Silicon Valley developers are racing to erect office and
R&D buildings to meet a fresh surge of expansions by tech companies that's
turning the region into a commercial real estate boomtown. Last year, the South Bay added about 26,000 employees, enough to reduce
vacancy rates for R&D properties to 16.4 percent, the lowest level since
2007. And as hiring continues and popular Peninsula locations like Mountain View
and Palo Alto fill up, real estate brokers say about 16 companies are currently
scouring the South Bay for big chunks of space.
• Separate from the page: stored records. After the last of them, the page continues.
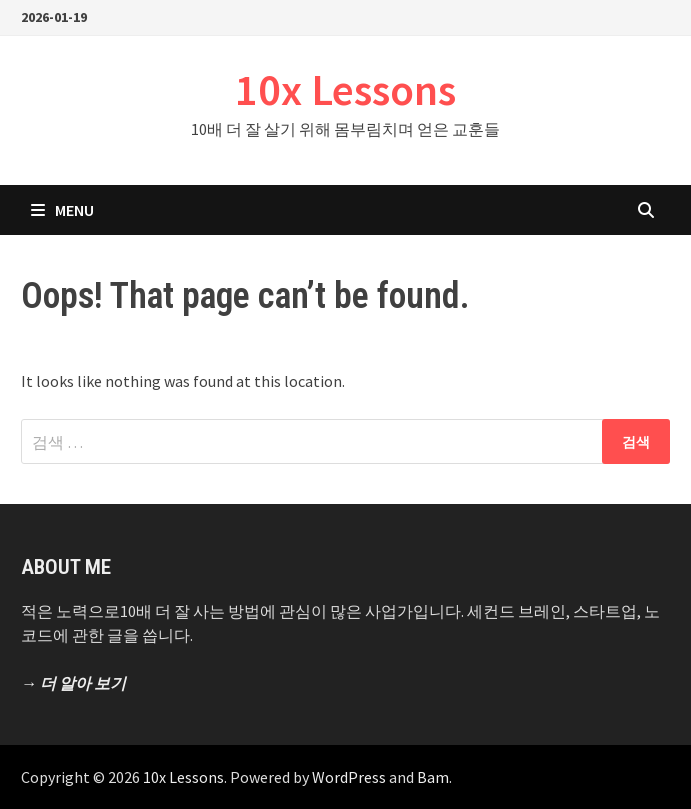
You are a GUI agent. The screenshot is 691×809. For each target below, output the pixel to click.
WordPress (349, 777)
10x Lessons (345, 89)
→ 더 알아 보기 (73, 683)
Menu (62, 210)
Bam (433, 777)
"In the time I've worked in Silicon Valley, I've never seen a market this strong," said Jeff Houston, a senior vice president with commercial real estate firm CB Richard Ellis who has more than two decades of experience in the South Bay market. At the end of last year, the South Bay's vacancy rate for research and development space was 16.4 percent, compared with 18.3 percent at the end of 2010. "It's not just Google (GOOG) and Apple (AAPL)," said Phil Mahoney, an executive vice president with commercial realty firm Cornish & Carey Newmark Knight Frank. "Several big tech companies are actively looking for space."
Brokers say about 16 companies are each hunting for at least 100,000 square feet in the South Bay.
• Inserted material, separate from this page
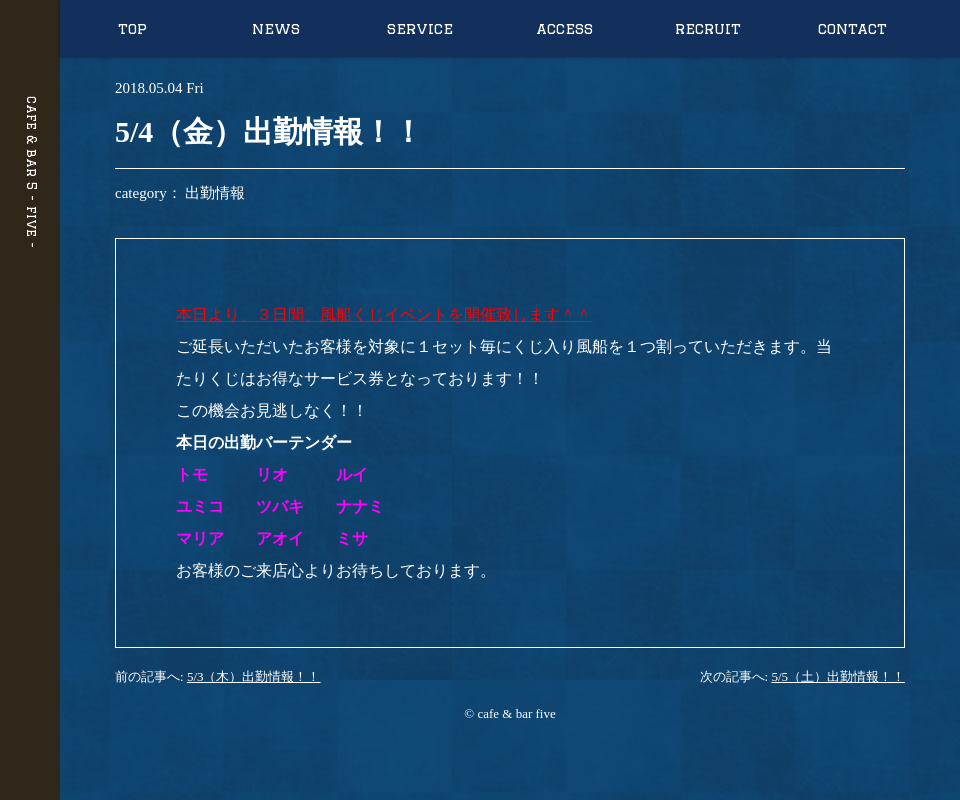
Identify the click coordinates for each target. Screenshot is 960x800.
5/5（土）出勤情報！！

One of the first big projects to begin construction is the Sobrato development at Central and San Tomas expressways. Each of the two buildings is 153,000 square feet, and together they could accommodate about 1,200 employees.
"Demand is good," said Michael Field, director of commercial real estate with The Sobrato Organization. "We have a couple of tenants that are looking at the full campus and some tenants that have inquired about a single building."
In Sunnyvale, development firm Jay Paul landed the biggest lease of 2011 at its Technology Corners office complex when Google leased 715,500 square feet. The four buildings that Google took have room for about 2,900 employees. That success encouraged Jay Paul to construct two more Sunnyvale buildings. One is a office building totaling 357,000 square feet at the Moffett Towers complex. The other is a fifth building at Technology Corners that would be 225,000 square feet in size.
More construction is on the horizon.
Menlo Equities aims to break ground by early April on a multi-building project on 33 acres in Santa Clara that Menlo bought from Applied Materials. It will likely construct five buildings that total 760,000 square feet, said Henry Bullock, chairman and founder of Menlo Equities. The Irvine Company, the Southern California development firm, is planning a 400,000-square-feet project in Santa Clara on Great America Parkway near Highway 237. And South Bay Development is eyeing construction of 285,000 square feet in Santa Clara.
San Jose could be the next hot spot for new construction as demand pushes south and east. City officials have slashed taxes on new construction and tenant improvements to attract development.
And some big building that were empty only last summer will soon be full. In May, Polycom will move its headquarters, 375 workers and other operations to a north San Jose building that could contain 600 to 700 employees. By September, Flextronics will move 500 workers and its U.S. headquarters to a building next to Polycom's future offices.
Last year, demand was strong enough to reduce vacant commercial space in the South Bay by 4.1 million square feet -- roughly enough space to fill three malls the size of Stanford Shopping Center.
"We are running out of space," said Jim Beeger, a senior vice president with Colliers International, a commercial realty brokerage. "In six months, it will be very possible to run out of space."
Some of the hottest markets in the South Bay are essentially out of space now.
"Google is taking everything in Mountain View, Apple is leasing everything in sight in Cupertino -- and they both are moving into Sunnyvale," said Mark Schmidt, managing director of the San Jose office of CB Richard Ellis, a realty brokerage. Cupertino's office market has a 5.6 percent vacancy rate, while its research- and-development space has zero-percent vacancy, Cornish & Carey reported. Mountain View has an office vacancy of 5.1 percent and a research space vacancy of 6.4 percent. Sunnyvale's vacancy for both office and research space is slightly above 12 percent.
The current construction boom is very different from the one more than a decade ago that was driven by the dot-com craze."You had a lot of buildings for companies that wound up being vaporware," Bullock said.
This time around, it's Apple, Google, Facebook and other sturdy players that are expanding. The new tech stalwarts command mountains of cash. They seek to connect people with social networks, mobile devices and new consumer products, as well as to make corporate America more efficient.